Unless you're referring to Fortran, then whatever languages you're talking about are newer than C, which has been around since the early 70's. Newer languages don't have the need to maintain compatability with existing code, so can start on a clean page. For me, it's not a hardship to forgo negative array subscripts.

18. ### jbunniii

3,378
As a side note, I will point out that it is possible to use negative indices in C and C++. For example, I can write

Code (Text):

int data[] = {1, 2, 3};
int *pData = &data[1];

Then I can access the elements of the array using either data[0],data[1],data[2] or pData[-1],pData[0],pData[1].

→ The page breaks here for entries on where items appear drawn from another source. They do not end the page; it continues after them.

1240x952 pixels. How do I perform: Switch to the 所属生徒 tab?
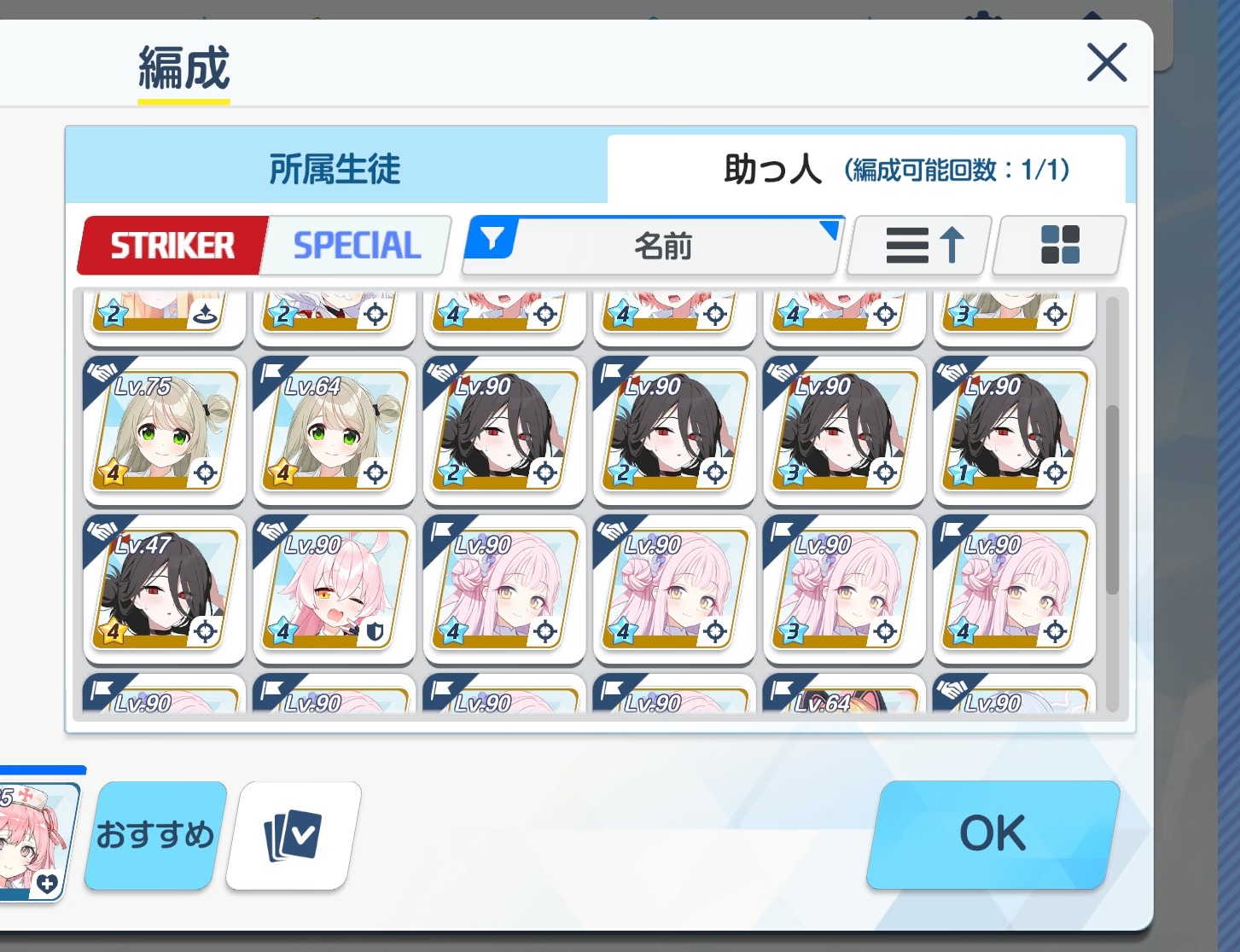[x=335, y=169]
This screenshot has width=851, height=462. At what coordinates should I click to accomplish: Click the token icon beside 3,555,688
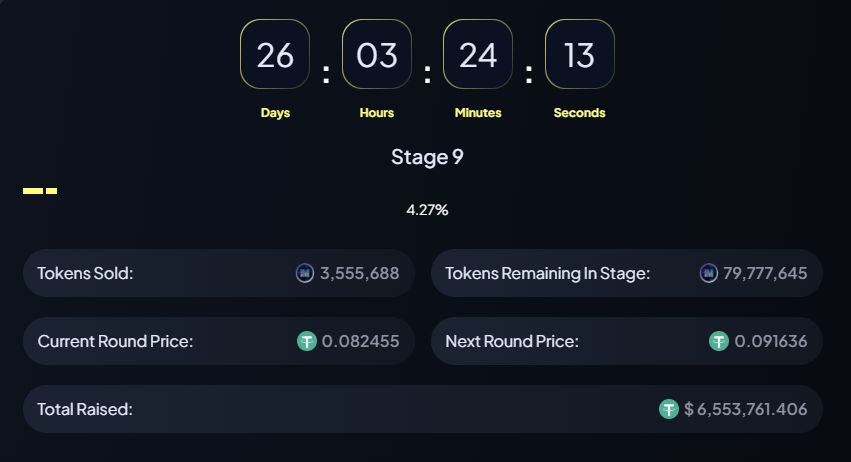[x=304, y=273]
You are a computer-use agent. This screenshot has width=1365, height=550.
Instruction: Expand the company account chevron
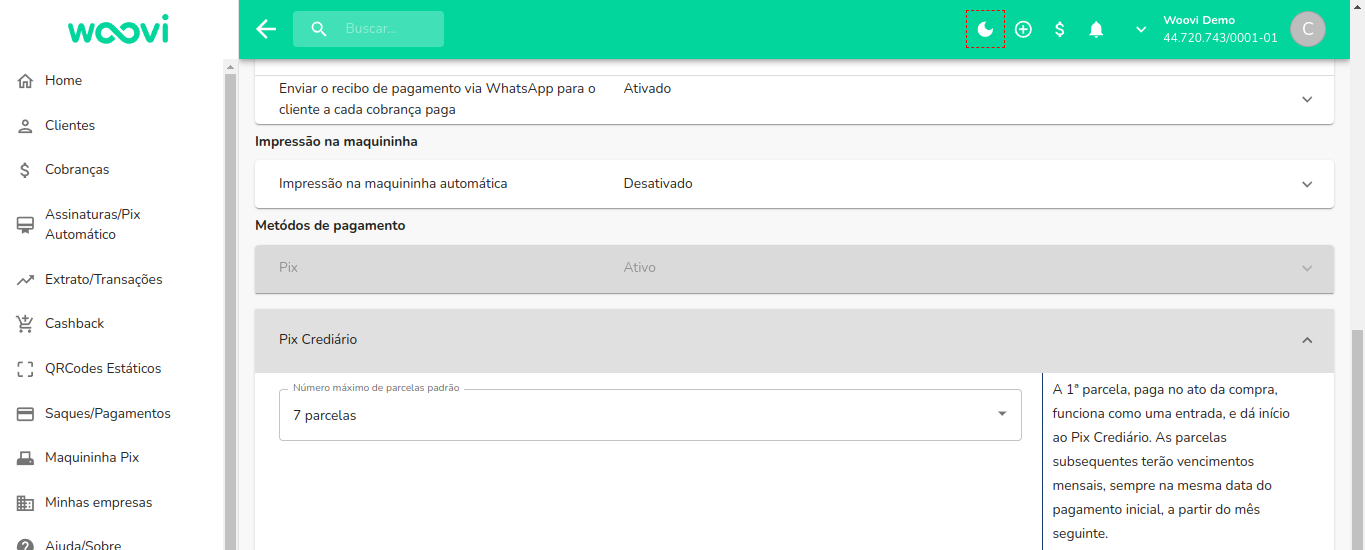pyautogui.click(x=1141, y=29)
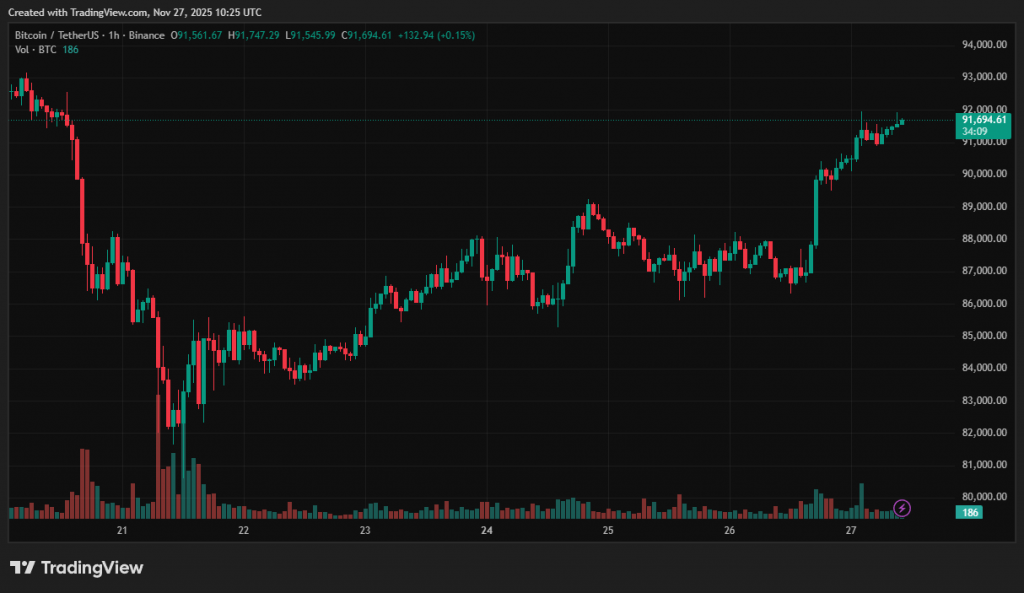1024x593 pixels.
Task: Click the 88,000.00 price axis label
Action: tap(984, 239)
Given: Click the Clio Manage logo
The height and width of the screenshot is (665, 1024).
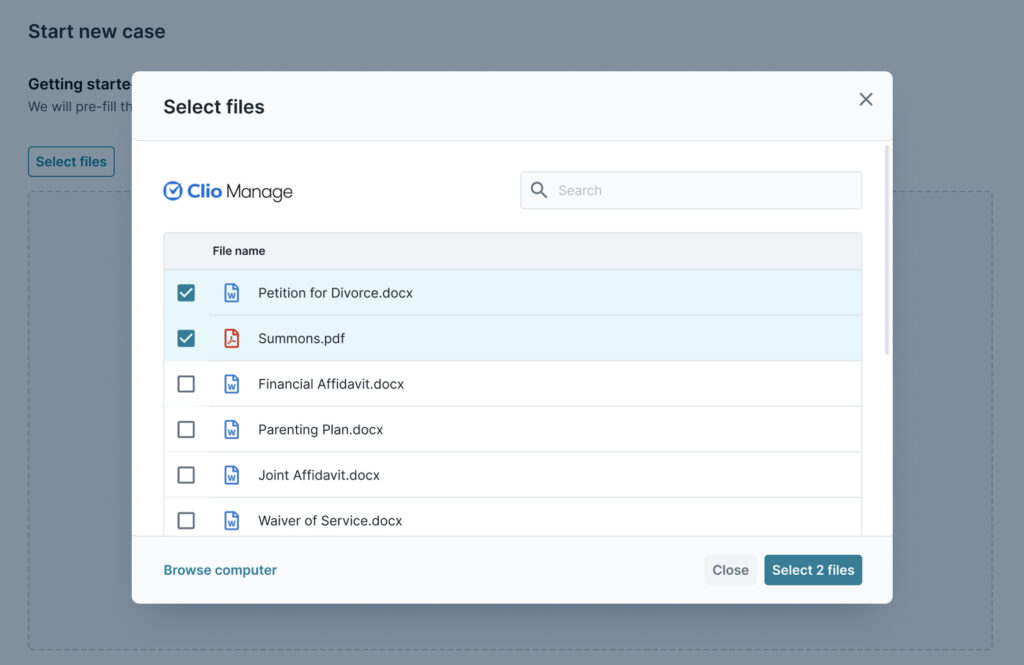Looking at the screenshot, I should coord(228,191).
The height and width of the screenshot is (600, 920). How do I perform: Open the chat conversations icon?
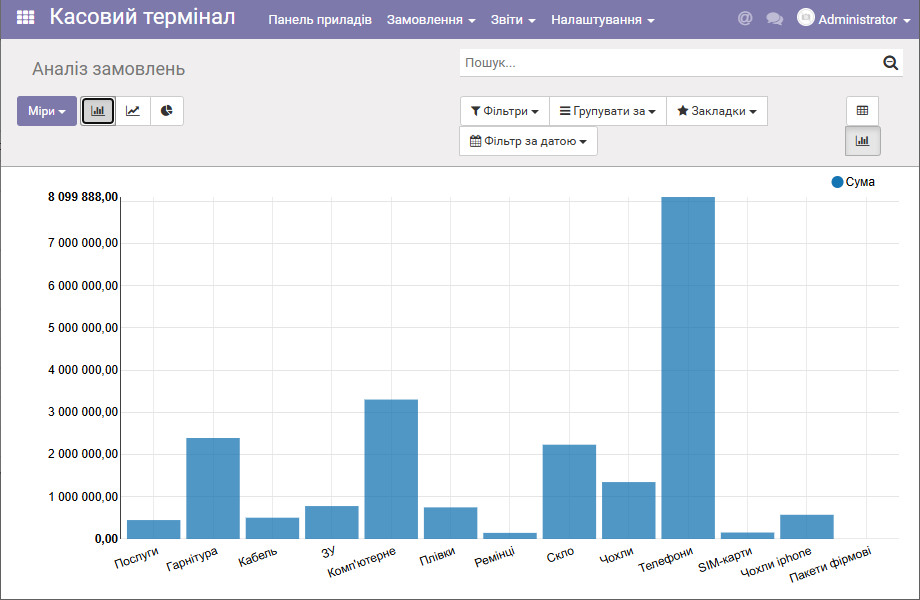click(x=774, y=19)
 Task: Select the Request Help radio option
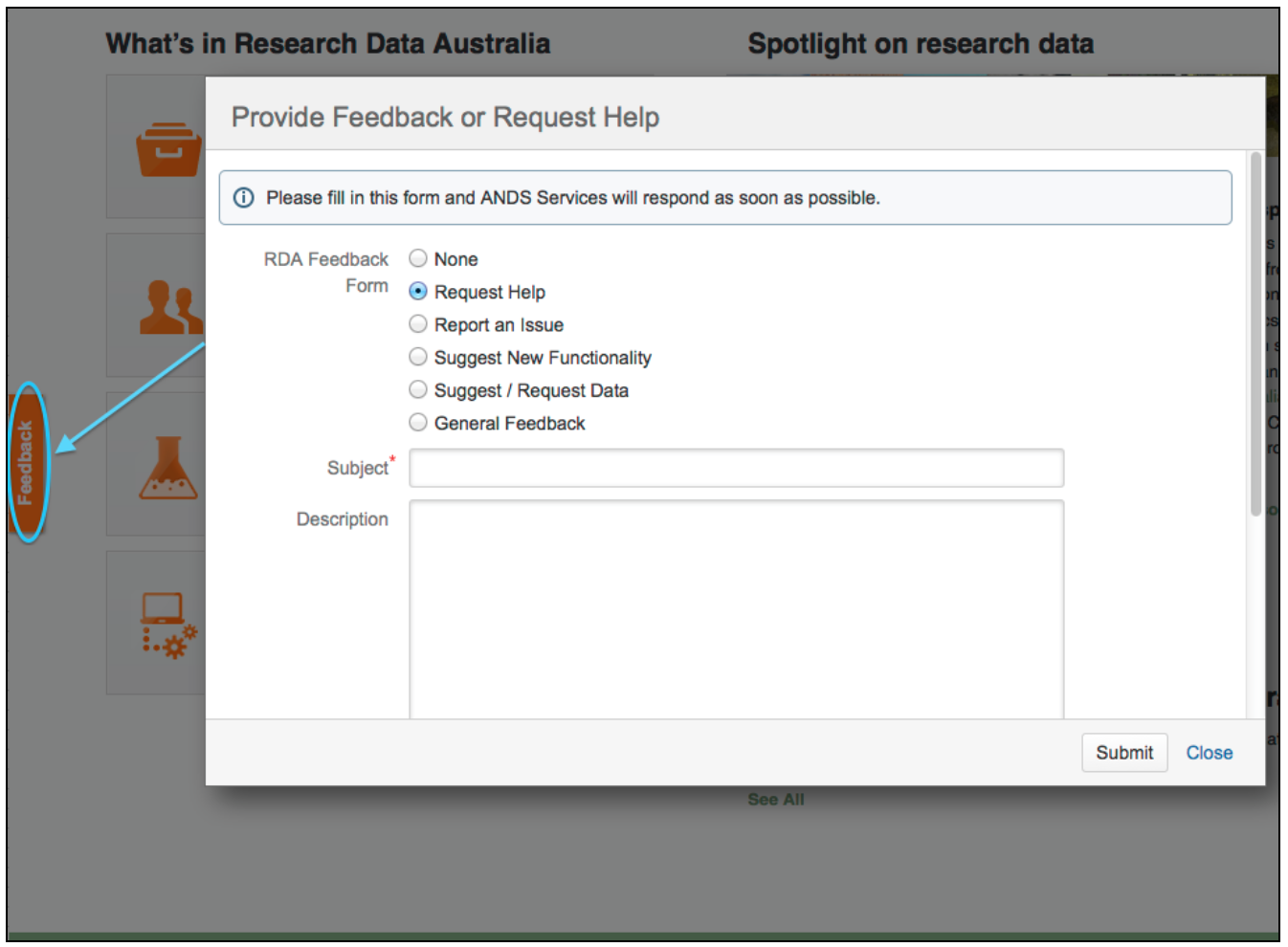pos(418,291)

For two-dimensional arrays it can still be done, but setting it up is uglier.

Code (Text):

int data[3][3] = {{1,2,3}, {4,5,6}, {7,8,9}};
int *pData[3] = {&data[0][1], &data[1][1], &data[2][1]};
int **ppData = &pData[1];

This allows me to write ppData[n-1][m-1] instead of data[m][n], where ##0 \leq m,n \leq 2##.

It's usually too hideous to contemplate doing this sort of thing in code for public consumption, but if you encapsulate the ugly implementation in a class, the ability to use negative subscripts can sometimes make the code that uses the array clearer, e.g. if the 2d array represents a kernel being used in an image processing operation.

19. ### FactChecker

878
The original solution by Mark44 is a simple, direct solution. (The dimensions were off and a typo, but without a compiler it is hard to get it right the first time.) Regarding array indices and table look-ups, nothing can beat the versatility of well implemented associative arrays (aka hash tables, dictionaries, etc.). C++ hash tables (unordered_map) are awkward to use, Perl is very good, Python looks good but I have no experience with it.

### Staff: Mentor

I'm not sure what you're talking about. I didn't use arrays at all. You might be referring to the code that AlephZero wrote that I quoted in one post.